L’une des problématiques était alors la centralité de la monarchie dans le cadre d’un système déterminé par la succession. Une autre était la redistribution des pouvoirs. Cette seconde problématique s’est particulièrement manifestée lorsqu’un appel à une révision de la Constitution pour l’instauration quasi immédiate d’une monarchie parlementaire a été lancé.
La réponse ne s’est pas fait attendre : la modernisation de la monarchie à travers une entreprise collective dans le cadre d’un processus de transition démocratique serein et stable. Le nouveau roi devait recréer la monarchie. Le 12 octobre 1999, le monarque présente son nouveau concept d’autorité qui anticipe une monarchie démocratique et exécutive qui se veut également être une monarchie de proximité et citoyenne.
Le premier constat que l’on peut tirer est que le pacte ayant abouti à l’alternance consensuelle a été reconduit ce qui a permis au jeune monarque d’accompagner un processus qu’il a refusé d’interrompre. Il a gouverné avec des gouvernements démocratiques ou technocratiques, combinant les deux à la fois autour d’une vision. Il existe également une perspective de réforme de l’Etat et des territoires qui a été associée à une stratégie de développement de l’unité nationale fondée sur l’intégrité territoriale, le pluralisme et la solidarité.
Mais l’année 2002 marque la fin de l’alternance consensuelle qui devait elle-même aboutir à l’alternance démocratique. Abderrahmane Youssoufi avait alors parlé d’entorse à la “méthodologie démocratique” lorsque la nomination de Driss Jettou au poste de Premier ministre avait été annoncée…
Le monarque a dès le départ été prudent. Lorsque j’utilise ce terme, je parle de prudence constitutionnelle, c’est-à-dire la gestion de la Constitution dans le cadre d’un nouveau contexte. Un courant était en faveur d’une nouvelle Constitution. Le roi, lui, a préféré renouveler le pacte entre le trône et le peuple jetant ainsi les nouveaux fondements d’une monarchie populaire. En reconduisant ce pacte, le monarque a veillé à reconduire l’esprit du régime tout en s’assurant la maitrise d’un changement nécessaire.

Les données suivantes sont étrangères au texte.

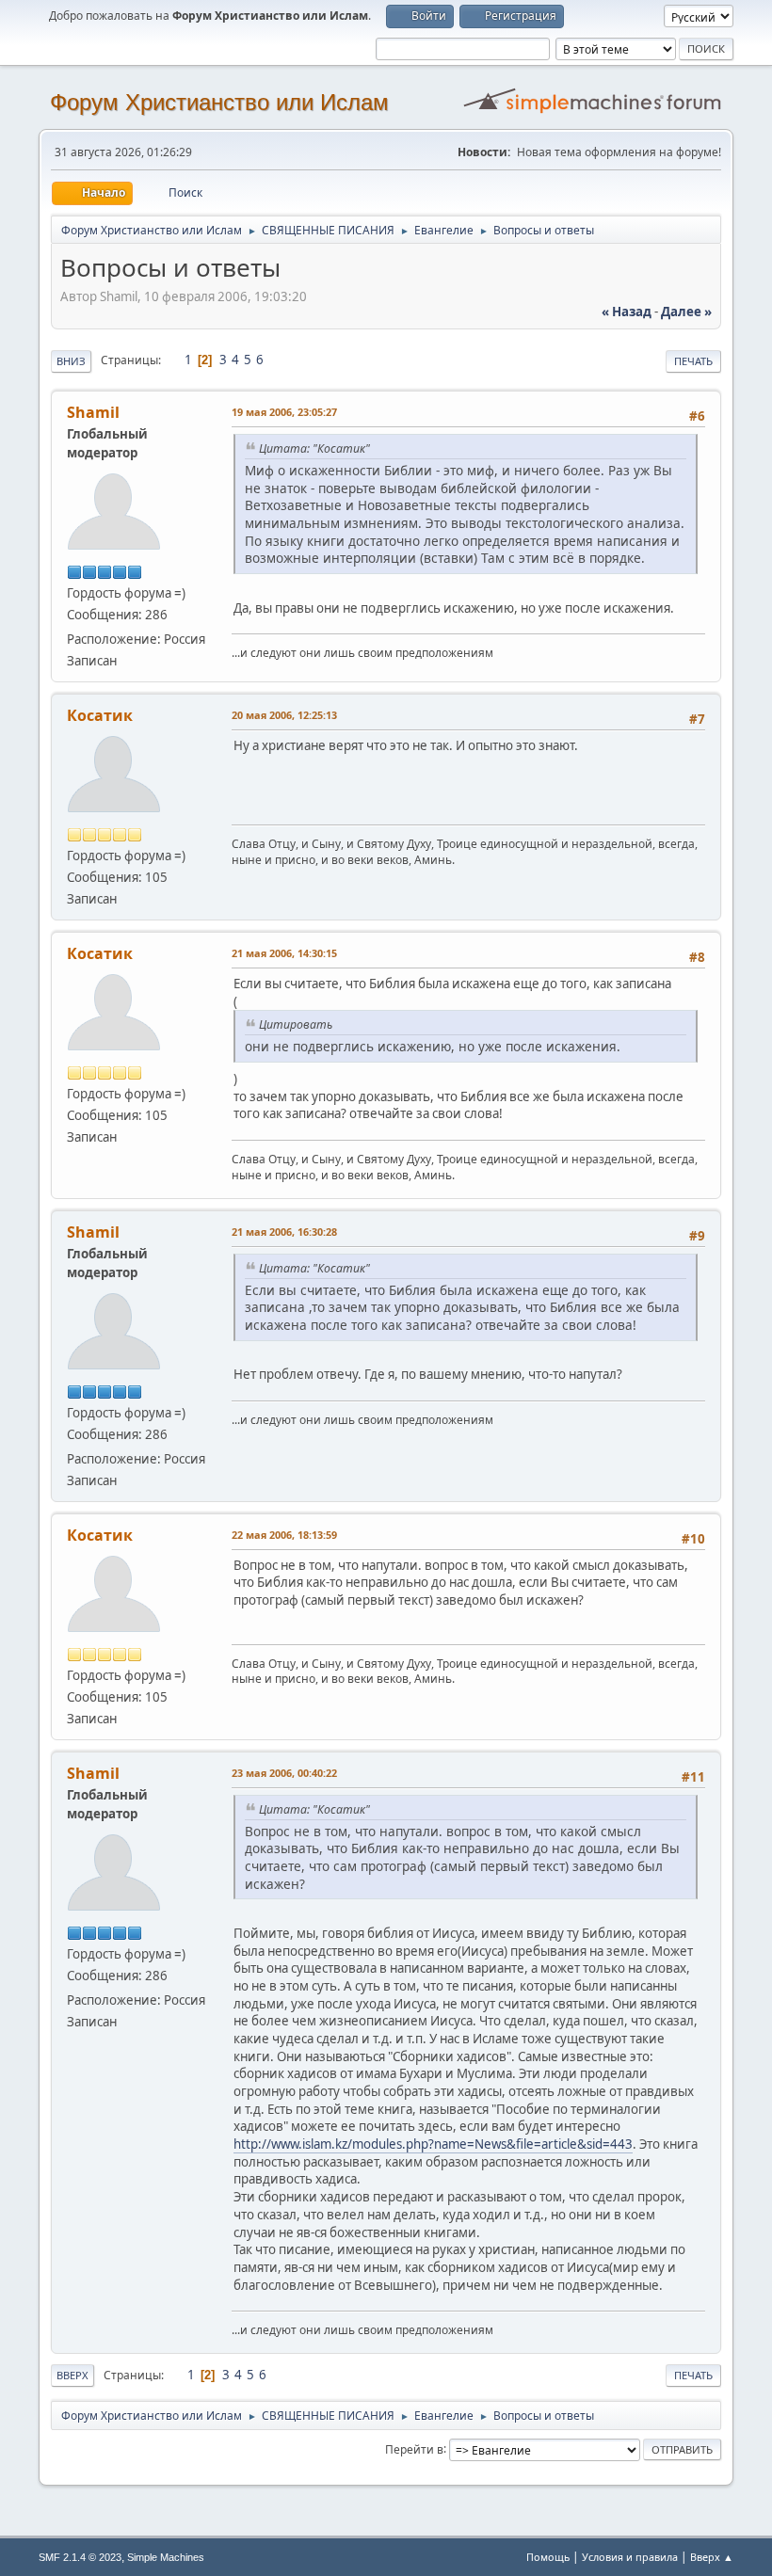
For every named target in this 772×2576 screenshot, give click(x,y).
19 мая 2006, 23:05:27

Cela dit, il est normal que Youssoufi soit déçu par l’orientation des choses. Mais ce changement était “soft”, puisqu’en dehors de la Primature, la majorité de l’équipe gouvernementale était composée de ministres issus de l’alternance. De plus, le gouvernement Jettou n’a pas interrompu les chantiers menés sous Youssoufi. Ils ont été poursuivis et même, je crois, menés à bien.
Mais il faut également évoquer le processus de l’IER qui est une séquence essentielle de ces 20 ans de règne et à l’autocritique qui a été faite dans le rapport du cinquantenaire qui dessine les perspectives d’un Maroc possible. Pour la première fois, un regard et une démarche critiques ont été acceptés au sommet de l’Etat.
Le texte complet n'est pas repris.